2) They must not intersect.
We shall check each condition individually.
Condition 1
The general vector equation of a line is given by
r = a + kb,
where a is the position vector of some point on the line, k is a scalar, and b is the direction vector of the line. The direction vector of the line, as the name suggests, dictates in what direction the line travels; b tells us how the line is orientated in space.
For two lines to be parallel, the direction vector of one line must be equal to some scalar multiple of the second line. However, for our two lines, it is clear that there exists no scalar k for which
(-1,2,2) = k(1,3,5).
Thus, the two lines cannot be parallel.
Condition 2
Let us assume that the two lines do in fact intersect. In other words, that
(1,4,1)+s(-1,2,2) = (2,8,2)+t(1,3,5)
for some numbers s and t.
This vector equation leads to three simultaneous equations:
1-s = 2+t (1), 4+2s = 8+3t (2), 1+2s = 2+5t (3).

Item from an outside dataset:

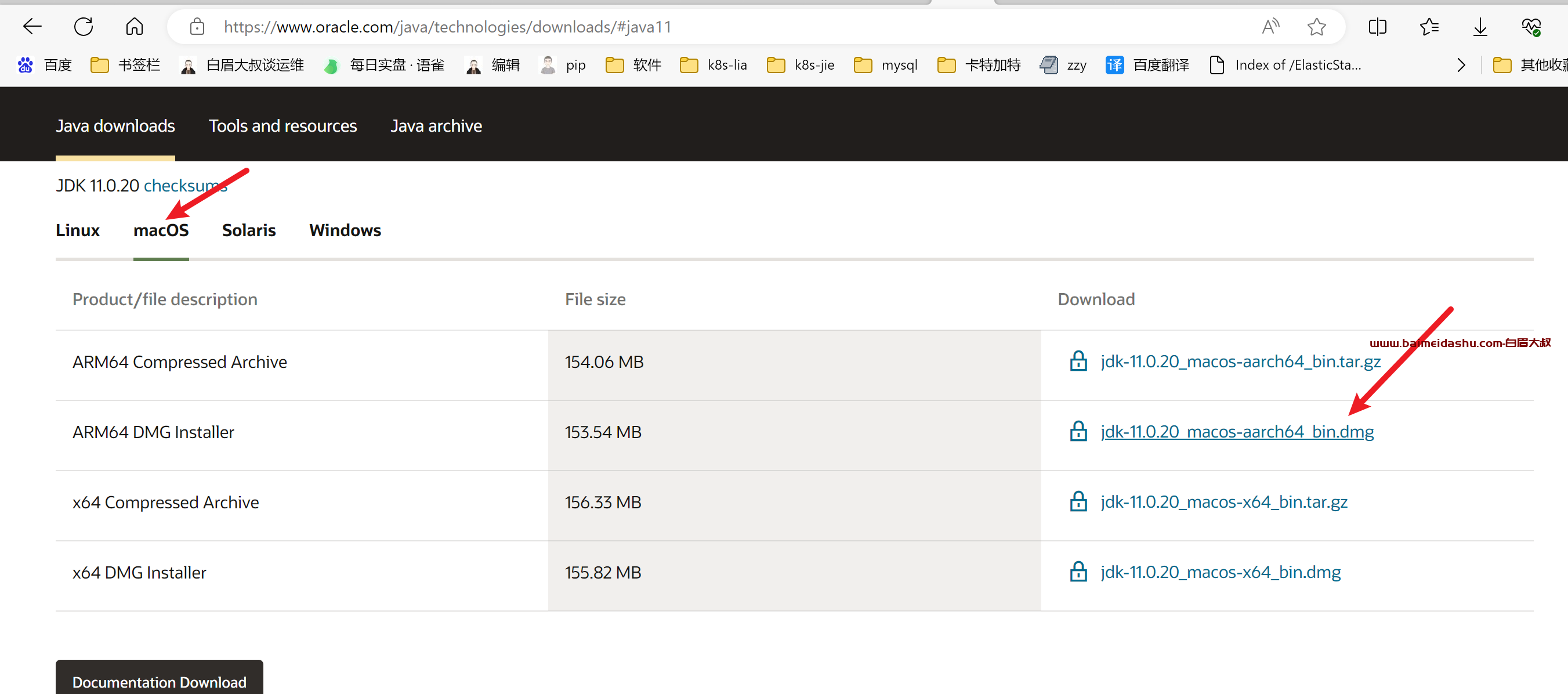The width and height of the screenshot is (1568, 694).
Task: Open the Java downloads section
Action: pyautogui.click(x=115, y=125)
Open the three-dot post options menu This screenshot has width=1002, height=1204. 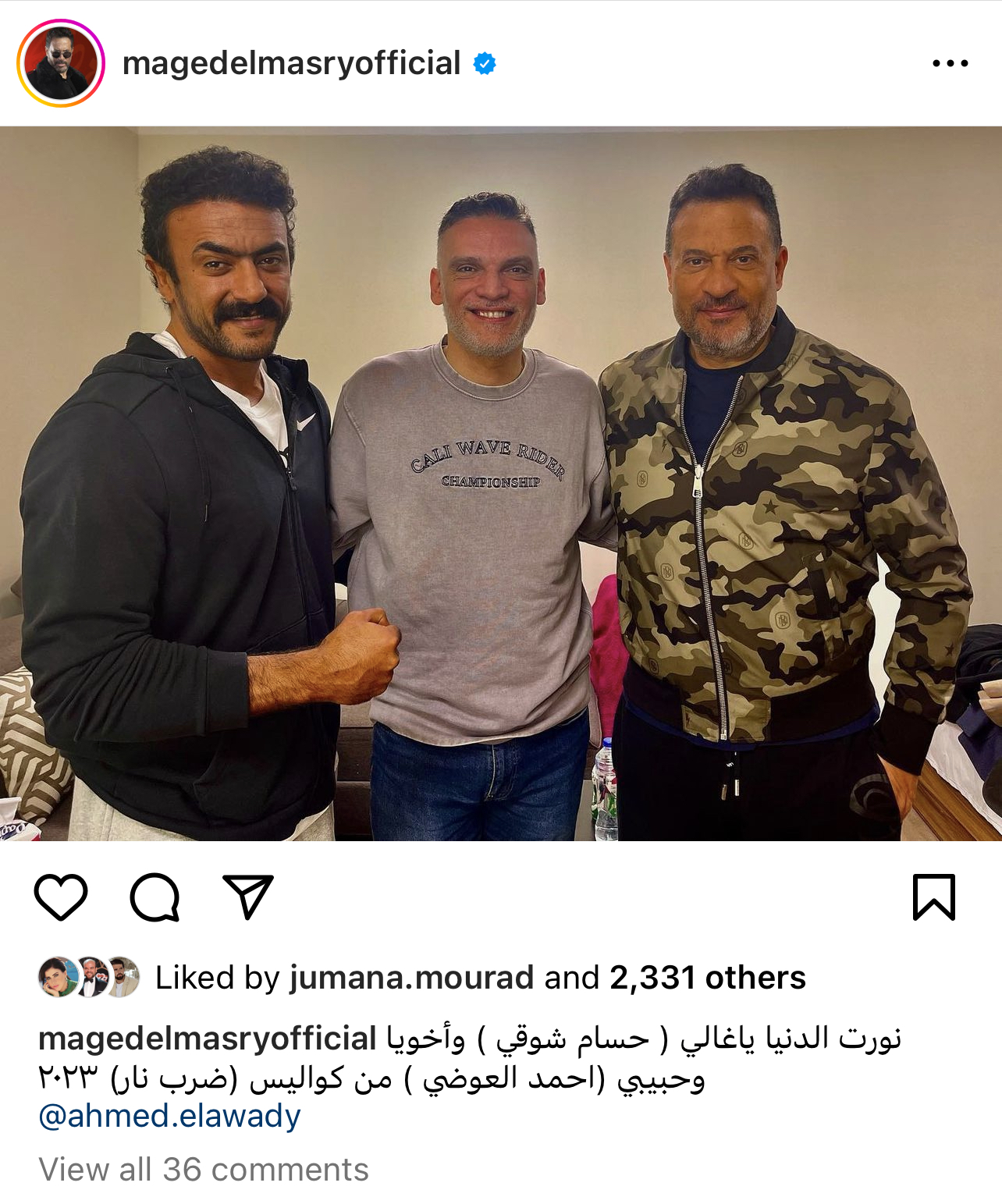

If we add 2 times Eq. (1) to Eq. (2), we get that
t = -6/5.
If we substitute this value of t into, say, Eq. (3), we get that
s = -5/2.
However, subsituting both of these values into Eq. (2) yields a contradiction. The LHS gives
4+2(-5/2) = 4-5 = -1,
whereas the RHS gives
8+3(-6/5) = 22/5.
Clearly, then, the LHS is not equal to the RHS; the system of equations is inconsistent, and so the lines do not intersect.
We have shown that the given lines satisfy both of the necessary conditions to be classified as skew. The lines are therefore skew, as required.